[Data items]
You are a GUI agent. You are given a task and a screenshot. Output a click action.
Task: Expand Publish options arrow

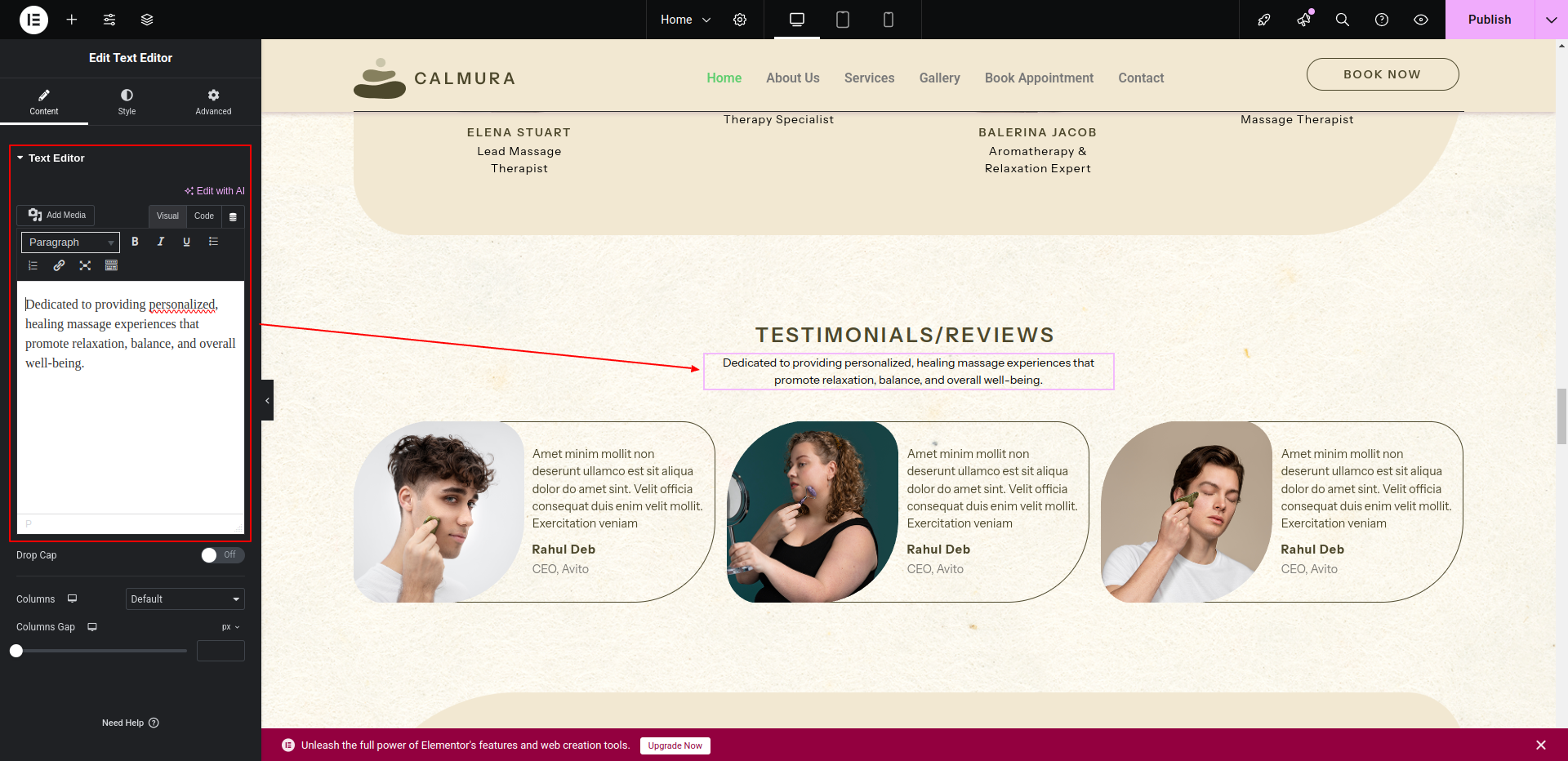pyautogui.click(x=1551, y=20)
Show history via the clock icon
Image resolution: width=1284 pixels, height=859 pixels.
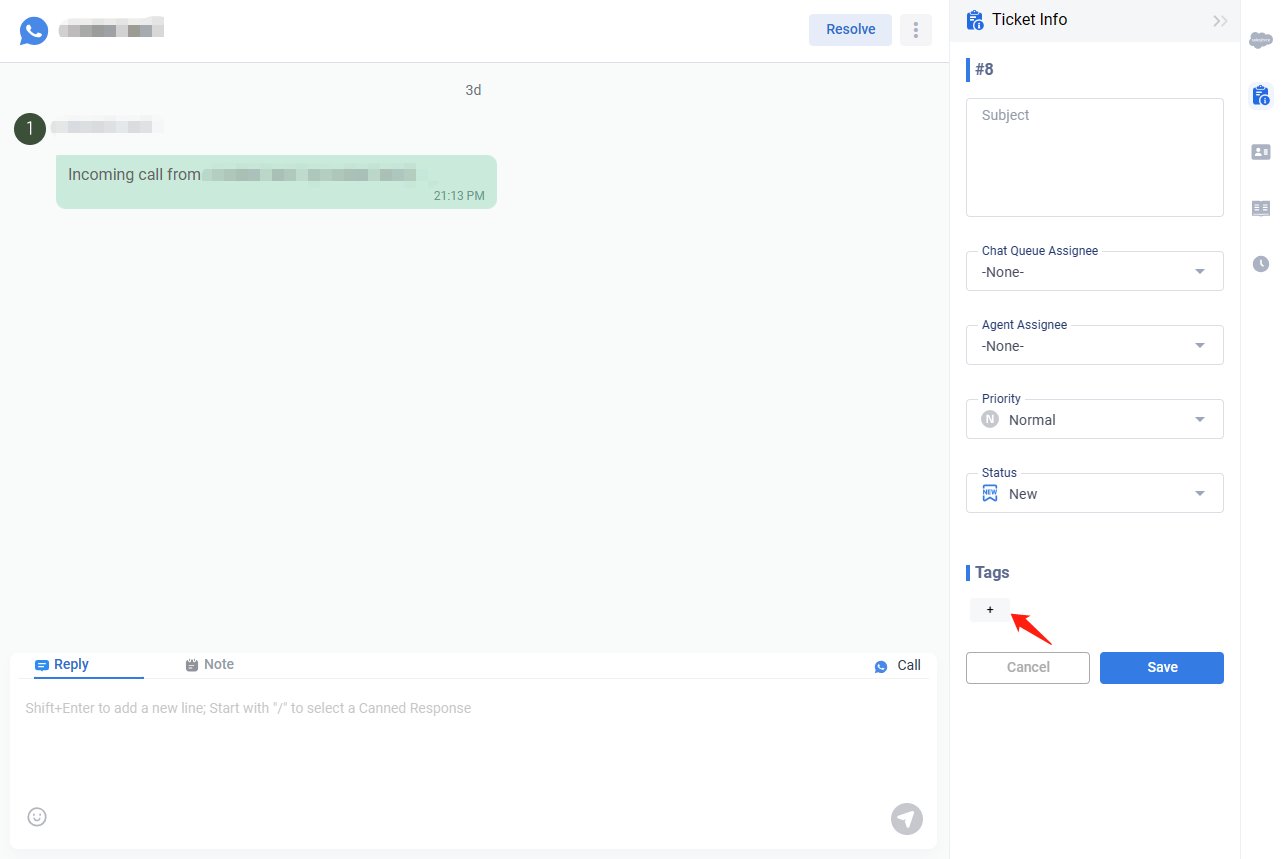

• _TASK OBJECTIVE_
Please give back all the records above word for word, with no pictures included.

• _SOLUTION_
You are a GUI agent. You are given a task and a screenshot. Output a click action.
Task: Expand Publish options arrow

pyautogui.click(x=1551, y=20)
Show history via the clock icon
Image resolution: width=1284 pixels, height=859 pixels.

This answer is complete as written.